Le visage d’Hakoto se crispa un instant, puis elle sourit de manière aimable.

— Je peux attendre, il n’y a pas de problème. Puis, je vous renvoie la politesse : vous étiez la première.

Vivienne resta impassible mais sa rivale pouvait aisément sentir les épines qui pointaient vers elle.

— Nous insistons. Noblesse oblige.

— Je ne peux accepter tant de largesse, d’autant que vous ne résidez pas sur vos terres d’origine. Veuillez accepter, je vous prie. Omotenashi Oblige1 !

— Nous ne connaissions point cette expression. Auriez-vous quelques fibres artistiques pour improviser pareil néologisme ?

— Il m’arrive d’avoir de tels élans poétiques, en effet. N’y prenez pas ombrage, très chère. Hohohoho !

Shizuka, debout entre les deux, un flacon de crème dans chaque main, les observait se renvoyer les politesses sans réellement comprendre ce qu’il se tramait. Elle était incapable de voir la rivalité entre les deux.

— Shi-chan, enduit les toutes les deux en même temps. Je commence à en avoir marre de vous entendre.

La voix désabusée d’Elin arriva à leurs oreilles. Elle avait encore moins de motivation que la veille. Elle était couchée sur une serviette à l’ombre depuis que le parasol avait été installé. Elle n’avait aidé en rien, elle avait juste attendu sur la terrasse et avait occupé les lieux une fois les fondements en place.

Elle était en maillot de bain scolaire, le même qu’elle avait porté la nuit. Personne n’avait fait de remarque sur son mauvais goût vestimentaire, sauf Irina qui au contraire avait déclaré adorer ce maillot de bain.

D’ailleurs, cette dernière, après avoir planté avec sa force de brute les parasols, s’en était allée s’amuser dans l’eau. Au final, c’était Jessica et Sandy qui finissaient d’aménager l’espace.

— Je veux bien que tu m’enduises aussi, dit Jessica en bavant légèrement. Je peux attendre après ces deux-là, cela dit.

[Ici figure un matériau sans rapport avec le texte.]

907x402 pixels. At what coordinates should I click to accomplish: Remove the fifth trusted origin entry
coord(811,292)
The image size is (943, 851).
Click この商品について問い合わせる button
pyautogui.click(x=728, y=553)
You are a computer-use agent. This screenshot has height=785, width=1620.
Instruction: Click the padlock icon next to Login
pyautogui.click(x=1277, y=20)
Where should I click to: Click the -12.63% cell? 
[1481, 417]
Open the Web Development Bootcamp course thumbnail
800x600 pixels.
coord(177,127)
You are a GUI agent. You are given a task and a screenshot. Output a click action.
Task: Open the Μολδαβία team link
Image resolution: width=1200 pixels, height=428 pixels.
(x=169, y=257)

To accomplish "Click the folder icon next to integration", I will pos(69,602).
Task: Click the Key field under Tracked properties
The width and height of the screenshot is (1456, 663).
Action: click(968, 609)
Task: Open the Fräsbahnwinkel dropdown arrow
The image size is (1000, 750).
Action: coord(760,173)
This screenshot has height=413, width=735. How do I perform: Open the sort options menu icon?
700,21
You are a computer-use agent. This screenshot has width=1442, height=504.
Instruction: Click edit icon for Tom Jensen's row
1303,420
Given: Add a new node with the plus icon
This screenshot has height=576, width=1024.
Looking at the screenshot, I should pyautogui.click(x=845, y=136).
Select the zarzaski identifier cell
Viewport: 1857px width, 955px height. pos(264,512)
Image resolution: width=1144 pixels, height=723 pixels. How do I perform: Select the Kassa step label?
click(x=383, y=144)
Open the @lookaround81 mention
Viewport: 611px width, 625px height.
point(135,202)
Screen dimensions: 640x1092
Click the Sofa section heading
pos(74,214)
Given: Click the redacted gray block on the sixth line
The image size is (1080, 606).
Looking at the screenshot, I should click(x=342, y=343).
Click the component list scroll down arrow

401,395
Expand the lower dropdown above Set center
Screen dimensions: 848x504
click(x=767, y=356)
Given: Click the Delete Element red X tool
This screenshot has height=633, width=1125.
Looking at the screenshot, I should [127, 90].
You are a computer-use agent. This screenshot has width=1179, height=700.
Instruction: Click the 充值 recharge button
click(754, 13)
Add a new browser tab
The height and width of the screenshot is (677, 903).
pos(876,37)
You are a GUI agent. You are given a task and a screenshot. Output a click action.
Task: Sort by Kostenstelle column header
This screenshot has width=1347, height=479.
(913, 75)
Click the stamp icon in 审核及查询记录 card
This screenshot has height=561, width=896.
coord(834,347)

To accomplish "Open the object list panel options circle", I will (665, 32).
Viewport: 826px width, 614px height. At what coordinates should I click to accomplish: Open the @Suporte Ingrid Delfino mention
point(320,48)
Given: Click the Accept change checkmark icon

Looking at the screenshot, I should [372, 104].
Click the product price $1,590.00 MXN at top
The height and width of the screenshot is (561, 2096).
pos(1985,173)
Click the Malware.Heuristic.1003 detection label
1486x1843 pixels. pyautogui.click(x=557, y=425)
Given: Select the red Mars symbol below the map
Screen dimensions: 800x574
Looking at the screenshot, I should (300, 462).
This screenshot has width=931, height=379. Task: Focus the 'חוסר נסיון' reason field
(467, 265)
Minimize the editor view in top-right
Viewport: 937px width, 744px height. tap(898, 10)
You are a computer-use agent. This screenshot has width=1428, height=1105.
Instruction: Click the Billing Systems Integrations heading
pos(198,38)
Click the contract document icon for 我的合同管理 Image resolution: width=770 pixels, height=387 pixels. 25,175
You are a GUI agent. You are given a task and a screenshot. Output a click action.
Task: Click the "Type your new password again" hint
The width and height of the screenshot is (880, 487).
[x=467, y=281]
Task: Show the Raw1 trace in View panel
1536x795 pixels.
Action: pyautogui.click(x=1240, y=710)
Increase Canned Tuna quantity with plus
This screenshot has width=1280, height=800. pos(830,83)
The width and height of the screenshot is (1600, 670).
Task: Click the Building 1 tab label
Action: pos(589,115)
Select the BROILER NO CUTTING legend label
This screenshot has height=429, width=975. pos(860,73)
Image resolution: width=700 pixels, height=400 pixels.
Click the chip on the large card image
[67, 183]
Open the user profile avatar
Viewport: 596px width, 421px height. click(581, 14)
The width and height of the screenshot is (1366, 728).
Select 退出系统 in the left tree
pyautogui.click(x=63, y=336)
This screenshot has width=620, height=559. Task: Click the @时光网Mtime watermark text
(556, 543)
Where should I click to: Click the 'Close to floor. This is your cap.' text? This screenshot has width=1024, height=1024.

— Hein ? Jessica-san aussi ?

— Je m’occupe de la perverse de Jess. Fais monter leur taux de testostérones et d’œstrogènes à ces deux-là.

— Hein ? J’ai pas envie que ce soit toi, demi-planche ! Shi-chan ou Irina-chan, c’est tout !

Gloria qui était assise dos à Elin, son ordinateur sur les genoux, tourna la tête vers sa chef. Elle portait par-dessus son maillot un sweat shirt bleu. Son regard indiquait qu’elle avait compris la situation même si elle n’avait pas saisi le moindre mot.

— If you want, I can do it, Jessica.

— Ouais, vaut mieux que ce soit Gloria-chan qui s’en occupe.

— Mais euh… !!

Le visage timide et les grands yeux de Gloria lui firent pitié, elle voulait bien sûr profiter de la situation pour « expérimenter » les mains des deux filles de Tentakool, mais si elle refusait l’offre de sa subordonné elle lui déchirerait le cœur.

Elin qui se trouvait tout à côté présenta à Jessica la poitrine de Gloria à la manière d’un présentation de téléachat. Loin de s’offusquer, Gloria tira sur son sweat shirt pour accentuer ses courbes

— OK, OK… c’est bon ! Quelle vulgarité ces planches à pain…, marmonna Jessica en rougissant et en détournant le regard.

Jessica retira son t-shirt et s’approcha de Gloria sous les regards de tout le monde.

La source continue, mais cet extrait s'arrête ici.